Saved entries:
**********
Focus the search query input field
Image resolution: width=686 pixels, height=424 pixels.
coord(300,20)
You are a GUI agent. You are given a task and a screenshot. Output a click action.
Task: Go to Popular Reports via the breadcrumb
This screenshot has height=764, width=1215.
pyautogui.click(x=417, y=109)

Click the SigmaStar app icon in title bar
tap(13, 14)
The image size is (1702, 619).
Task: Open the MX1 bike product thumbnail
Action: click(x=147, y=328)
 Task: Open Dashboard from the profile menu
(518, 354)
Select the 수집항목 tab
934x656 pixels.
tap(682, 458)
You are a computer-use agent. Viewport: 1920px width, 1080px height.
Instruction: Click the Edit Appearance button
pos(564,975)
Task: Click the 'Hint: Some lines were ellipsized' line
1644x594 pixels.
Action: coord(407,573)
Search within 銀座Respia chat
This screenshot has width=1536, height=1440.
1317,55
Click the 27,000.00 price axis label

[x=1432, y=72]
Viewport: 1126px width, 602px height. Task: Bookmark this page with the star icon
**********
● **Problem to solve**:
Every line of data must be returned unchanged.

● **Exercise response**:
Focus the search query input field
Image resolution: width=686 pixels, height=424 pixels.
coord(300,20)
You are a GUI agent. You are given a task and a screenshot. Output a click action.
Task: Go to Popular Reports via the breadcrumb
This screenshot has height=764, width=1215.
pyautogui.click(x=417, y=109)

Click the SigmaStar app icon in title bar
tap(13, 14)
The image size is (1702, 619).
Task: Open the MX1 bike product thumbnail
Action: click(x=147, y=328)
 Task: Open Dashboard from the profile menu
(518, 354)
Select the 수집항목 tab
934x656 pixels.
tap(682, 458)
You are a computer-use agent. Viewport: 1920px width, 1080px height.
Instruction: Click the Edit Appearance button
pos(564,975)
Task: Click the 'Hint: Some lines were ellipsized' line
1644x594 pixels.
Action: coord(407,573)
Search within 銀座Respia chat
This screenshot has width=1536, height=1440.
1317,55
Click the 27,000.00 price axis label

[x=1432, y=72]
Viewport: 1126px width, 602px height. Task: Bookmark this page with the star icon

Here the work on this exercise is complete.